This photo taken in May of 1931 on Decoration Day, shows the grave marker of Paris W. Albert (1836-1913) buried at Cassel Cemetery, York Haven, York County, PA. He served in Company B of the 12th Regiment, Pennsylvania Reserve Infantry (also called 41st Volunteers). His wife, Susan Daugherty Albert, is also buried here. This picture was taken by Benjamin and Maude Stewart, when they visited the cemetery of Ben’s grandfather, a Civil War veteran.
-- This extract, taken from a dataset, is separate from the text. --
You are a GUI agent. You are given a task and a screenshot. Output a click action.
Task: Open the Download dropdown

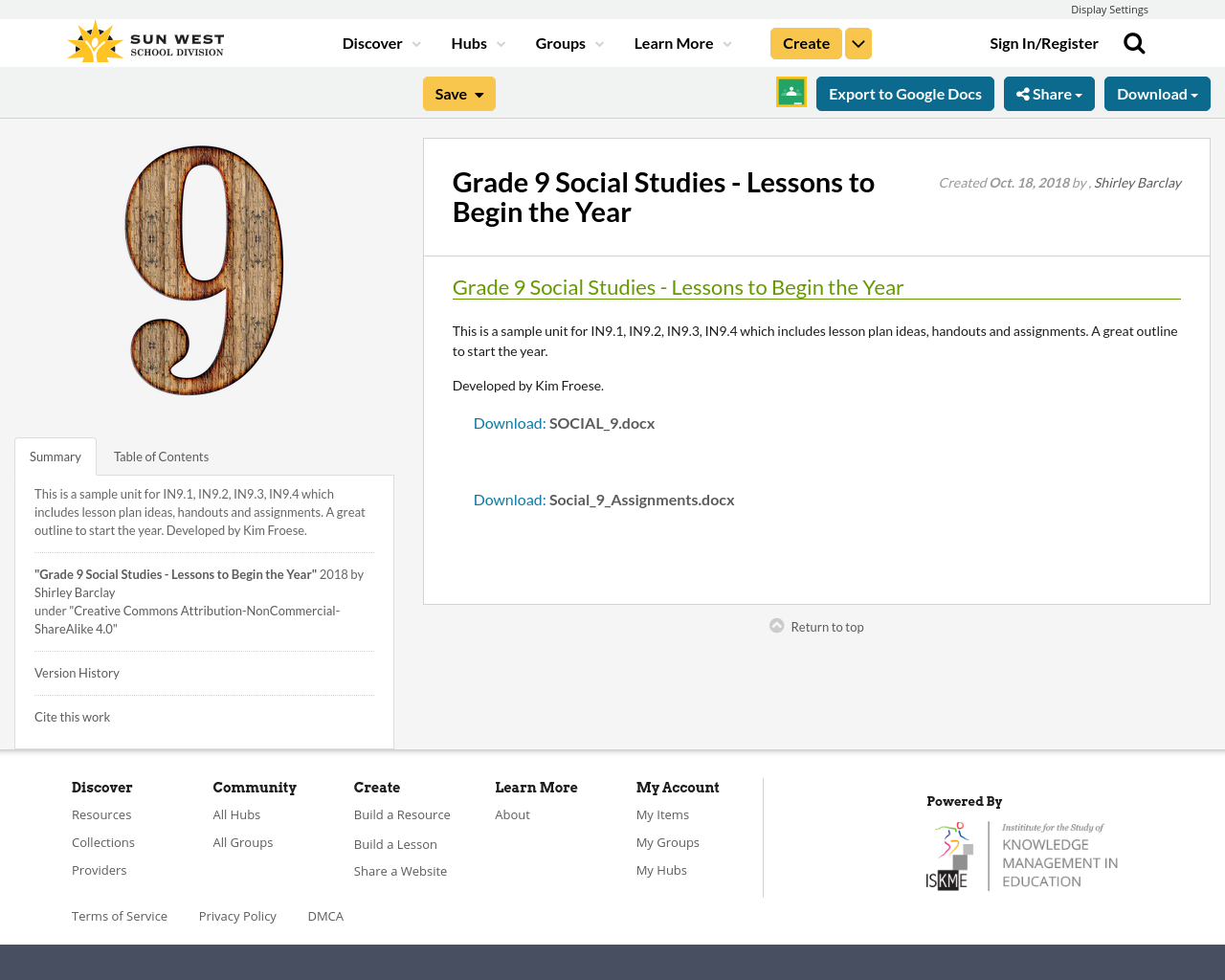point(1156,93)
Originally Memorial Day was called Decoration Day in the United States, and it was a one-day remembrance for those that gave their lives in service to their country. It originated after the American Civil War to memorialize the roughly 620,000 that died in that conflict. The holiday gradually grew to include tribute to all those men and women that died or gave their service to our country while serving in the Armed Forces. Families traveled to their ancestral burial plots, and placed flags and planted flowers at the gravestones of their loved ones that had served in the military.
Ben Stewart owned a gas station called the Kingston Garage in Middlesex County, New Jersey. Born in York Haven, York County, PA, he was the son of Benjamin F. and Olive Albert Stewart. He enjoyed going back home for Albert family reunions, although it took a very important holiday for him to close his business. Here, in another photo taken that day, Ben is in the middle, with his brother Tom Stewart (the big guy) on the left, and his brother-in-law, Walter Herrman, on the right. Walter was the husband of Hazel Stewart. All three men are shown at the family picnic wearing their work clothes.
This photo above was also taken on Decoration Day in 1931, and shows the grave marker for Washington Lockard (1835-1905), at Mount Rose Cemetery, York City, York County, PA. He served with Company C of the 83 Pennsylvania Infantry Regiment. His wife, Elizabeth Remick Lockard, and his son, George Lockard, are also buried here. The grave of Maude’s grandfather, Washington Lockard, is shown decorated with newly planted flowers and with a similar flag blowing in the breeze. Washington Lockard was from Lancaster County right across the Susquehanna River from York City, but had moved to York County by the 1880 Federal Census.
Maude is shown here in this picture (sitting on the right) with her two sisters, Minnie Eisenberger Greiman and Eva Eisenberger Welsh, resting on the front bumper of their car at the Mt. Rose Cemetery. The three ladies are looking very stylish! Maude enjoyed any occasion for family to reunite and she loved cooking, especially the old Pennsylvania Dutch recipes. All three Eisenberger sisters were born in York City.
Here’s a link for ordering Civil War Pension Records from the National Archives. I ordered the pension records for both Washington Lockard and Paris W. Albert, and was stunned as to how much information they included. Both files were over 100 pages, and included personal service histories, plus birth and marriage records and injury records. A website to locate regiments of Civil War veterans is the Civil War Soldiers and Sailors System from the National Park Service. Be aware that you may have to use alternative spellings; for example Washington Lockard’s records are also under Lockart and Lockhard.
My sister and I took Evelyn Stewart Barnes (the daughter of Ben & Maude) to these cemeteries, plus the York County Heritage Trust, in June of 2000. Evelyn enjoyed seeing that someone had recently left flowers at her grandmother’s (Ida Lockard Eisenberger) grave at Mount Rose Cemetery. Evelyn shared old stories with us and we all looked up records. Our last stop was the Cassel Cemetery, but we couldn’t stay long because a storm came up with tornado warnings. What a wonderful day we had searching for history together!